Some of the tricks I can share:
  1. When nausea strikes, avoid the reflex to cough, when you notice the reflex is strong, you are short on time, proceed to a receptacle.
  2. Walk to a receptacle, don't run, running requires deep breaths which increase that cough reflex.
  3. Never let your face go parallel with the ground or worse yet let your forehead tilt lower than your chin. Always keep you forehead slightly higher than your chin so that Elvis may leave without his fans running up into your nose and sinus cavity. Nothing nastier than warm acid in you sinuses.
  4. Breath through your nose, lessens the gage and cough reflexes.
  5. Plan ahead for a receptacle, Toilets are great but require you to get into a kneeling position that bunches up muscles that might later spasm depending on how big a hurry Elvis is in. Standing up is usually a more comfortable position. Leaning over a railing is my personal favorite to minimize discomfort, when a railing is not available I prefer the kitchen sink, garbage disposal side of course. (run cool water if you need to do this one, warm water increases the olfactory sensations, not a good idea if you want Elvis to go and stay gone)
  6. If your doing something that has a high probability of you meeting Elvis, do not eat spicy food.
  7. If you can vomit in a cup while driving a car and other cars don't notice and you don't get any on you clothes, your doing this too often and need to seek medical assistance.

Well, enough tips, lets move on to other names.

  1. Ladies and Gentlemen, Elvis has left the building.
  2. I leggo my eggo



  3. Technicolor yawn



  4. Fertilizing the bushes

  5. Modifying the landscaping
  6. Chunder (just sounds foul doesn't it?)
  7. Barf
  8. Hallelujah chorus
  9. Feeding the fishes
  10. Spunkmeyer.



I will end this silliness with a short story explanation of number ten. I warn you now that its cute but bordering on offensive. Spunkmeyer is a brand name. Otis Spunkmeyer is a food producer. I have only heard this term used once in this context but it is a favorite of mine. I was at a party in my mid twenties, and a lady friend who was around 20 was there with several of her girlfriends. This lady was drunk and goofy, but safe as she was surrounded by friends. She was dressed in a skirt that was a little to short to be a good idea and was sitting on the couch when she began strugglin' The hostess of said party suggested to her that she get up off the couch, but when she leaned forward to do so, she coughed. The cough had volume and mass, which she promptly deposited in her lap, mostly missing her skirt due to the extreme shortness of it. Still drunk as can be she leaned back on the couch and while looking down made the following statement. (you were warned)


"Ohhhh noooooo, I just Spunkmeyered my muffin"
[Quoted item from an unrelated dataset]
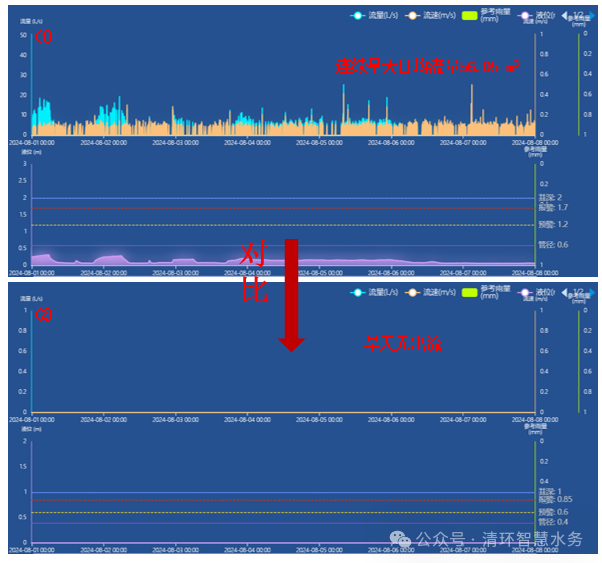Click the green 参考雨量 swatch in top legend
This screenshot has height=563, width=602.
click(468, 15)
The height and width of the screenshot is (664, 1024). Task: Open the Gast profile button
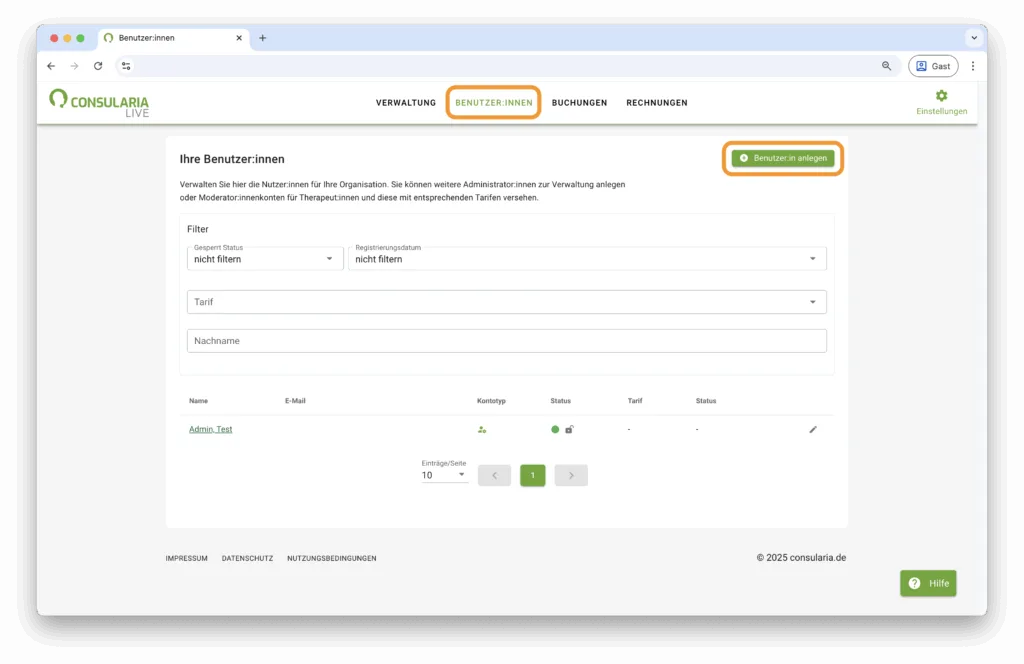click(932, 66)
Told ya that was gonna be bad. This young lady got tossed in the shower to sober up and clean up. (the hostess and her friends took care of this while the guys took care of Elvis)
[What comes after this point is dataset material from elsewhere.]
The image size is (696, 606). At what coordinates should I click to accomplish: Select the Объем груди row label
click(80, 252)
Public service announcement: This story is in no way meant to glamorize vomiting or drinking. I do not get drunk these days (Thank you Jesus) and I would just as soon avoid concerts with Elvis if my body permits.

3 comments:

Pastor Eldred said...

11. Calling Ralph York, the Buick dealer, on the porcelain phone.
12. Ralphing.
13. Yorking.
14. Test driving a Buick.

Gracesdad said...

Never heard the Buick line before, I like it. The only car line I have heard before was Pontiac, pronounced Pont - E- Yak of course.

Pastor Eldred said...

Yeah, if you're strugglin' Buick can sound pretty "crazy go nuts" at the moment Elvis leaves the building.